We could go on, and we will.

Come back tomorrow and we will let you know the real deal on what happens at tonight’s school board meeting and how the Kaye-Fox-Burko trio may try to block the superintendent’s recommendations of a new coach.

And for those of you are watched the video from the last board meeting: a major reason this trio — more than nine months before the law would require such action — resolved not to renew the superintendent’s contract , was to turn her into the lamest of lame ducks, and send an unmistakable signal of complicity to the teachers’ union with whom they are about to negotiate another raise.
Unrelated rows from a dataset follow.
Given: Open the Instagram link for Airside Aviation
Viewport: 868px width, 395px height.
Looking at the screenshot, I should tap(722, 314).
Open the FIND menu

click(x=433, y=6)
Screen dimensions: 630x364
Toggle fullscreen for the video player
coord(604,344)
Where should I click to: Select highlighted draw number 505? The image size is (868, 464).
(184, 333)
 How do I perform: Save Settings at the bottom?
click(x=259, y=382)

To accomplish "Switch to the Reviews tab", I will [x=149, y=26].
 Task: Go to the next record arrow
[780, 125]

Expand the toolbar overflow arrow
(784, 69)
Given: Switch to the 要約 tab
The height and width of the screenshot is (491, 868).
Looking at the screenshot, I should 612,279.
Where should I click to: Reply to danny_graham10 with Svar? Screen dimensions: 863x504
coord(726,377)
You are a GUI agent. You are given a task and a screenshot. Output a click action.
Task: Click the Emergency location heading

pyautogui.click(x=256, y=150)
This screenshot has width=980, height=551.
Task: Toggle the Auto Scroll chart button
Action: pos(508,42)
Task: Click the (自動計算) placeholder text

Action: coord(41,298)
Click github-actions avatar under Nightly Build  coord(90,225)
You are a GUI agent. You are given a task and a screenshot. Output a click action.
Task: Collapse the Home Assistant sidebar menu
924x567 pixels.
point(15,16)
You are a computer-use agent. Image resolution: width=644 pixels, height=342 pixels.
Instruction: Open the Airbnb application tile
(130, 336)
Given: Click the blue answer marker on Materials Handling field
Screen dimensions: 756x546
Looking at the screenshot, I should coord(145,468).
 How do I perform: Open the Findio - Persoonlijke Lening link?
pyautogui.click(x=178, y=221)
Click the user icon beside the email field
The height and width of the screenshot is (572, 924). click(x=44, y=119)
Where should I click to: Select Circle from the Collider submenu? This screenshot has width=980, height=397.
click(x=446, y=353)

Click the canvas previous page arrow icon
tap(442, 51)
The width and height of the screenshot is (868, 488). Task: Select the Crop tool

Richmond Heights voters will have a chance to weigh in on all this in November.

3 comments:

dickpeery said...

Richard--You're doing a great service by telling the community what's going on. The school board reminds me of the Cleveland board of the early 1960s when black children were disrespected by being forced to attend only half day classes in overcrowded ramshackle schools. The one difference is the apparent lack of mobilization in the community. In the 1960s we marched, rallied and sat in at the school board until change occurred. What's happening in Richmond Heights?

Anonymous said...

Teachers also did not volunteer (they would be paid) to tutor students at the elementary or high school to prepare them for testing ( ogt) this is how much they care about the academic success of the students. Also, no pre testing available college entrance exam for 10th graders and no college fairs or visitations, however they did take a field trip to a state prison.

Richard said...

Thanks, Dick! Your comments are a great source of encouragement to me, as you were for so long THE most reliable voice for what was happening in the African American community, notwithstanding the lack of support you received from your editors at the Plain Dealer.

Your question about the lack of community mobilization is characteristically insightful. I will be addressing that issue here in the near future. But I am happy to report that the Board voted unanimously, 4-0, to accept the superintendent's recommendation for a new basketball coach.

@ Anonymous: your comment also bears on key points that we will be addressing: teacher attitudes & morale, union negotiations, and the quality of education in Richmond Heights.